* TASK INSTRUCTIONS *
The answer must be an exact copy of the lines from the one containing "The width and" through the last line of the records, with no pictures.

*** Opening DATA UNDER STUDY ***

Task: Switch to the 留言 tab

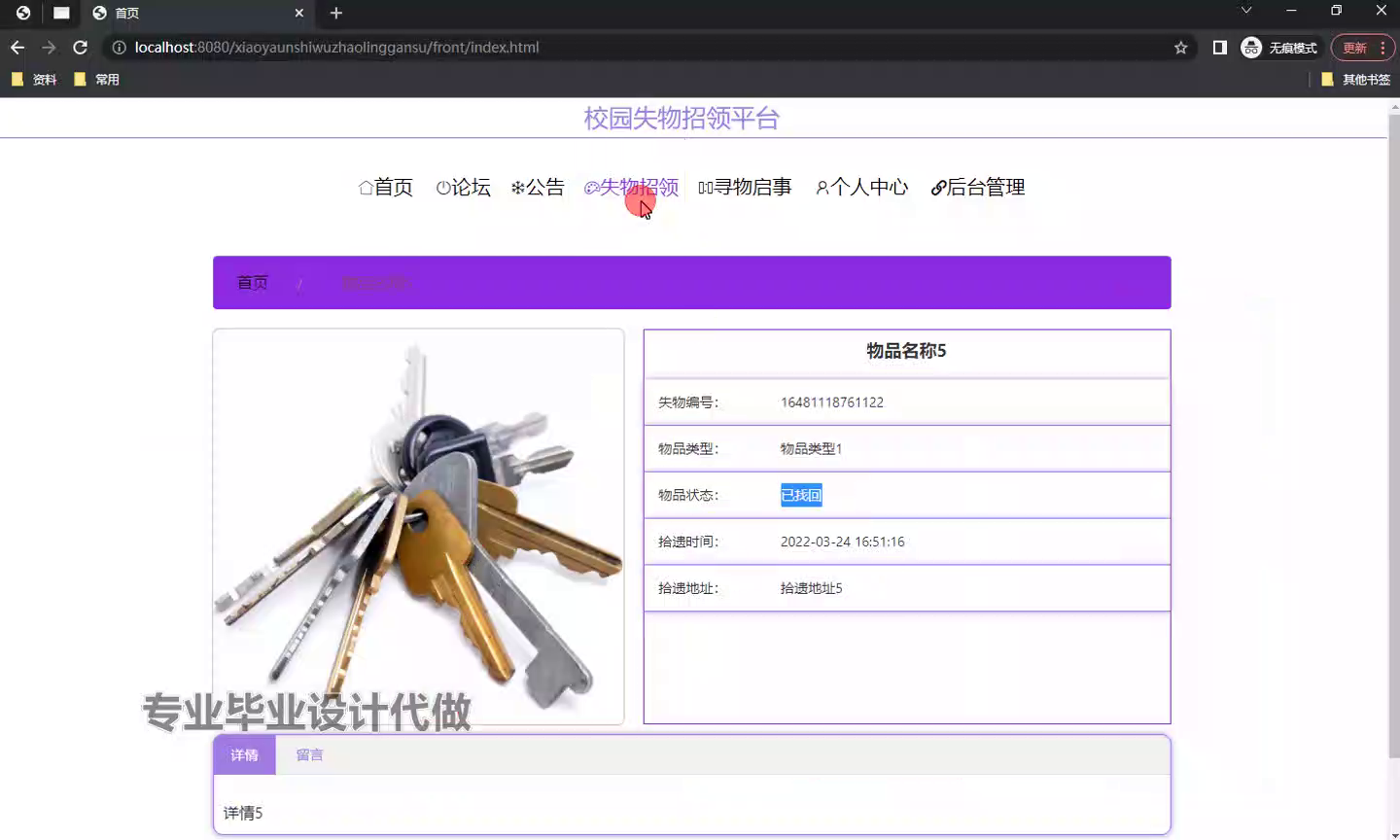Action: (309, 755)
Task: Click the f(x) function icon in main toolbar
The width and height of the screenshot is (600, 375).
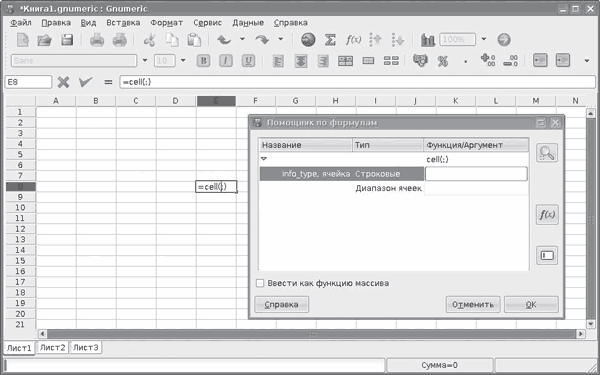Action: [x=353, y=39]
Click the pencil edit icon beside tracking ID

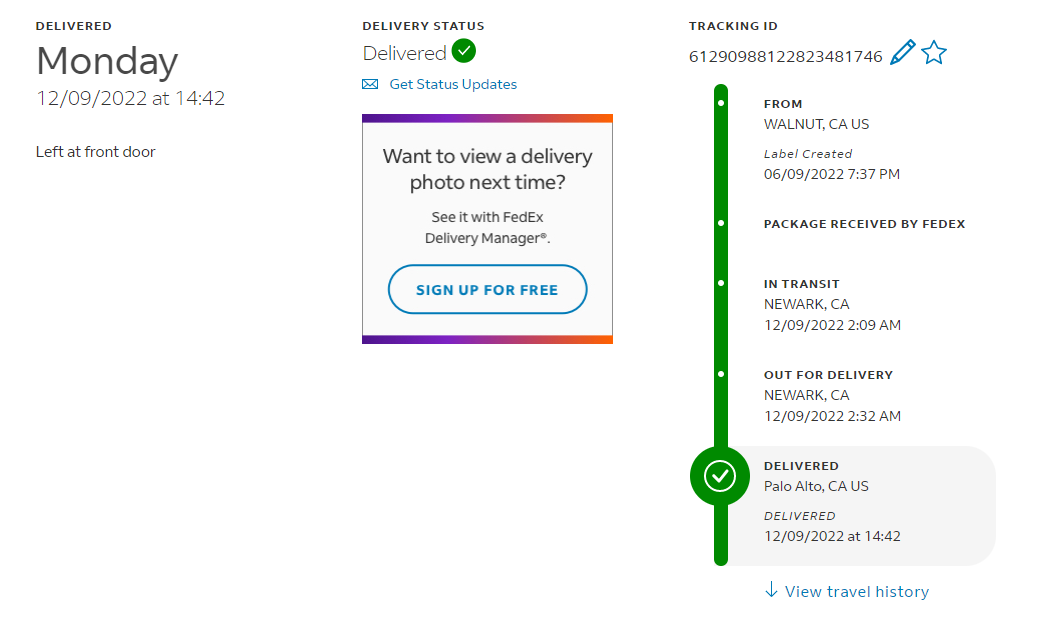click(902, 53)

*** Closing DATA UNDER STUDY ***

* SOLUTION TO THIS PROBLEM *
The width and height of the screenshot is (600, 375).
Action: [x=353, y=39]
Click the pencil edit icon beside tracking ID

click(902, 53)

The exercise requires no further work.